Puma: #BringBack your old sports products and increase their life cycle
The “Bring Me Back” campaign was aimed at encouraging the recycling and re-usability of sports products among consumers through a simple method: customers deposit old clothes in the Bring Me Back bin and Puma send them off to be reused or recycled.
Tresher & Glenny: a shirt for life
Royal Warrant holder Thresher and Glenny live by the message ‘a garment should not be a disposable item. Their philosophy of promoting good quality and durable clothing ensures many years of use and reduces the need for replacement. With all shirts sold, customers receive an extra collar (often the first part to wear), so when it degrades customers can bring back the shirt to have the collar replaced free of charge.

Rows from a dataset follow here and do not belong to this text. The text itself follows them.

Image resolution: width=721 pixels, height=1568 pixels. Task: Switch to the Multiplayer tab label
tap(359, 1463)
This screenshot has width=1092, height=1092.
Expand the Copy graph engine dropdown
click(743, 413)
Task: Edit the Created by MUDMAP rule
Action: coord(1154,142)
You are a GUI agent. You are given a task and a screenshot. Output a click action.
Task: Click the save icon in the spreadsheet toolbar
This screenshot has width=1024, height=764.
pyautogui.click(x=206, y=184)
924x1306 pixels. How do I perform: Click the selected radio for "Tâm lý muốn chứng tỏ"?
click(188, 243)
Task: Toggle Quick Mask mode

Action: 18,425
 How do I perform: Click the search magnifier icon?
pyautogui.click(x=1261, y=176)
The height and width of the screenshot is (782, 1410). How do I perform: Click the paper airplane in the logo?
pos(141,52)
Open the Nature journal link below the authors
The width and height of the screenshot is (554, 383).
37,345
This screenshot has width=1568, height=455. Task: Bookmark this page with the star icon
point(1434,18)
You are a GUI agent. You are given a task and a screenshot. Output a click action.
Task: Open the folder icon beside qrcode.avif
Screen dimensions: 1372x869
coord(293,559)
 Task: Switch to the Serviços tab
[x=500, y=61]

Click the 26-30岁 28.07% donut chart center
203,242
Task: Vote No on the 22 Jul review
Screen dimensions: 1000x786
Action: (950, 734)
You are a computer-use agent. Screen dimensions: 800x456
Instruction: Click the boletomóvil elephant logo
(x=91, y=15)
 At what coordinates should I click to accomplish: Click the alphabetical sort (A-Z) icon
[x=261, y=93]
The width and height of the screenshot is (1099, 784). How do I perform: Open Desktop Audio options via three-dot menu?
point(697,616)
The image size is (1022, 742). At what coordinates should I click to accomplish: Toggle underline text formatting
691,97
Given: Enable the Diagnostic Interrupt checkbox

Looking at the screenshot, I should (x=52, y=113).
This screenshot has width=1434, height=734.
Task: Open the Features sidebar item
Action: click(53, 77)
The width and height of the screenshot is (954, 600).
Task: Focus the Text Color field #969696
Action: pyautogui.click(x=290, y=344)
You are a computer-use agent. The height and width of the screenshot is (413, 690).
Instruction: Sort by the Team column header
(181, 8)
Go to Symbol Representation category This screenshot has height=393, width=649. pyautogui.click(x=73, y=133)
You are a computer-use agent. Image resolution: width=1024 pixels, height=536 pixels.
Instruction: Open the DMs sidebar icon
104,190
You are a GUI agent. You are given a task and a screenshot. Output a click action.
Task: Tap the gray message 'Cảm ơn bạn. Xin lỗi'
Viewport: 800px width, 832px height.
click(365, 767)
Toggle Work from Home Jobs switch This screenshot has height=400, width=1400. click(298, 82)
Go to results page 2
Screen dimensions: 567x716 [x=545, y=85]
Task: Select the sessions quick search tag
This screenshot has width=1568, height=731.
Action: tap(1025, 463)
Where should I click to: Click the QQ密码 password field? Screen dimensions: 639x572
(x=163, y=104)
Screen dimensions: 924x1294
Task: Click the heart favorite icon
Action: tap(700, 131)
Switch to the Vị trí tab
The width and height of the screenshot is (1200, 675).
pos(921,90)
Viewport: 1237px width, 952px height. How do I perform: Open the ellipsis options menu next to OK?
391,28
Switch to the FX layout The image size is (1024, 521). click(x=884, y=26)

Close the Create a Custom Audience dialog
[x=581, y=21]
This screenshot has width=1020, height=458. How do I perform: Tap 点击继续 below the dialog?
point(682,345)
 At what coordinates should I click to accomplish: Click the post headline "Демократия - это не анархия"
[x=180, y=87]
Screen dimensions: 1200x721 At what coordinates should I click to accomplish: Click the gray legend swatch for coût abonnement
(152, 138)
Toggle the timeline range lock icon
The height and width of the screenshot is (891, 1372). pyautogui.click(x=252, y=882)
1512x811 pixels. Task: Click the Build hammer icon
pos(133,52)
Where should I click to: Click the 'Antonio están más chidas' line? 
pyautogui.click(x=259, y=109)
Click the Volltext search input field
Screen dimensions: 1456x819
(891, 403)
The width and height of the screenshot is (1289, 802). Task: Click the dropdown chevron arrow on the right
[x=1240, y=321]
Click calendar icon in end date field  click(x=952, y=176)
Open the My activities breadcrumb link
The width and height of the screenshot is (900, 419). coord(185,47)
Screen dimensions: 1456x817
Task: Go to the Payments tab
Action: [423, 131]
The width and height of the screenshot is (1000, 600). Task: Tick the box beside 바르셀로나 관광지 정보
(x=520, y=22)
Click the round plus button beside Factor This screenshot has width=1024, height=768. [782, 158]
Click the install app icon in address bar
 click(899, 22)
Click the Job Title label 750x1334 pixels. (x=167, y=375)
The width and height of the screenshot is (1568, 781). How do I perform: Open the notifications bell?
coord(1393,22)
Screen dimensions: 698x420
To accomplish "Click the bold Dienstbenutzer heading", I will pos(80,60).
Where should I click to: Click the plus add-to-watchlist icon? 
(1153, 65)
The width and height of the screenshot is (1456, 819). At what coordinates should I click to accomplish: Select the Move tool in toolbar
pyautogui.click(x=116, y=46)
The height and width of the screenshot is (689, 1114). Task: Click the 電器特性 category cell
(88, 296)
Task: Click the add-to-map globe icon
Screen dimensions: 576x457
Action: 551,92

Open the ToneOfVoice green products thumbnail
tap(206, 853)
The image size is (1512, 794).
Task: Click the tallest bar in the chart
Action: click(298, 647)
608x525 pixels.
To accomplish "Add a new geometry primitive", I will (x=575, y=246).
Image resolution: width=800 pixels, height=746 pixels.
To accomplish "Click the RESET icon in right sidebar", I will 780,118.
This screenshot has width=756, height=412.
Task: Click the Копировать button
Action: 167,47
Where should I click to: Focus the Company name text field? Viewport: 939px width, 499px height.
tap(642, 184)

Pop up repair shop: changing the linear model
Once a product has fallen into disuse consumers usually discard it and buy a new one. Pop up repair shop is aimed at breaking that cycle and changing consumer habits by repairing
Recycle Bank: Incentivising recycling
RecycleBank helps to encourage recycling by incentivising people to do it! By partnering with local stores to offer discounts, RecycleBank members can trade in the points earned for recycling to buy local goods. Points are earned based on the amount recycled (by weight), and further incentives are given if an entire street participates, furthering the recycling mission.
Give me Tap: connecting people
Give me Tap, a UK social enterprise, is helping their customers waste less plastic bottles thanks to the power of technology. Give me Tap sells reusable metal bottles, but also has a smartphone app that lets users find the closest place they can 'fill up' with free tap water, such as a nearby fountain or cafe. Proceeds from the sale of their bottles also helps fund water pumps in Africa, offering clean drinking water to more people.
Unilever: smaller is better
Lasting just as long as regular deodorants but with less packaging, Unilever's innovation is saving both packaging on the outside and compressed gas on the inside. If 1m people switched to compressed deodorants, this would save enough aluminum to make 20,000 bikes!